1 tsp granulated garlic
1 tsp sea salt
1 tsp Italian Seasoning
1/4 tsp black pepper
1 pinch stevia (equivalent to 1 tbsp sugar, see Resources)
1 tsp Stone Ground or Whole Grain Mustard
3 tbsps apple cider vinegar
3/4 cup canola oil
Place ingredients, in order listed, in a narrow container designed for a stick blender. With a knife reach down and nudge the dollop of mustard towards the center. Lower the blender's blade to the bottom of the container positioning it over the mustard. Turn on the blender and keep the blade fixed to the bottom, moving it in a circular motion, while emulsion starts creeping up the sides. When the emulsion stops creeping up the sides slowly raise the blender while continuing to move it in a circular motion to incorporate new material. When done transfer the dressing to a salad dressing shaker and refrigerate.

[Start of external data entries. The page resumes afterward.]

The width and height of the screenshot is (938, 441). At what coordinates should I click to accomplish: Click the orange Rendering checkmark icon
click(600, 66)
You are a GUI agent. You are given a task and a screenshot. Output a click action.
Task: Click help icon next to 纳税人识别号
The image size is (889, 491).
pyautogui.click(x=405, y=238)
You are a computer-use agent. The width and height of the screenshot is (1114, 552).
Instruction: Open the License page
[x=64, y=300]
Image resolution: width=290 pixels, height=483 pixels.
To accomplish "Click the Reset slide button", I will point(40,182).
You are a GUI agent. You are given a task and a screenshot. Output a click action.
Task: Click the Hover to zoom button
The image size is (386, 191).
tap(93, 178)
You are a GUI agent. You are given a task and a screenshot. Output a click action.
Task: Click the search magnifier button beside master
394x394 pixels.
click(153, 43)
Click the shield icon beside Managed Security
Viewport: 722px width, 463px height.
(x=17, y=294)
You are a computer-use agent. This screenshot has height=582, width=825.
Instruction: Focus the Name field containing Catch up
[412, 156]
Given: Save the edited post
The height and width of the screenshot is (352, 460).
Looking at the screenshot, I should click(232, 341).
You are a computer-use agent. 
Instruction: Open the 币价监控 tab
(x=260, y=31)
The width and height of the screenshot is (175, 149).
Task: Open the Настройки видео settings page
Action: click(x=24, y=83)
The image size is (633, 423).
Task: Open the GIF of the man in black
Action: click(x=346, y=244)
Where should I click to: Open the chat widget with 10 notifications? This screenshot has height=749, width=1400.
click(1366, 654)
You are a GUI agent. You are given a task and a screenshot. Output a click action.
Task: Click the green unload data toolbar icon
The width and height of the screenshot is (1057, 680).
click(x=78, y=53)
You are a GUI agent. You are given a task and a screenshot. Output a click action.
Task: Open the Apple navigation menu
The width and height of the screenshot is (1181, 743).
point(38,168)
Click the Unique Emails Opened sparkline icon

Mustard adds flavor and facilitates emulsification that will last for weeks. The classic way to create an emulsion is to slowly drizzle oil into a bowl while mixing with a whisk. By introducing oil to acidic ingredients a little at a time the oil and acid emulsify. If oil is introduced too fast emulsification does not take place and you are left with a soupy liquid. In this recipe we limit the introduction of oil by mixing in a narrow container and slowly raising the stick blender.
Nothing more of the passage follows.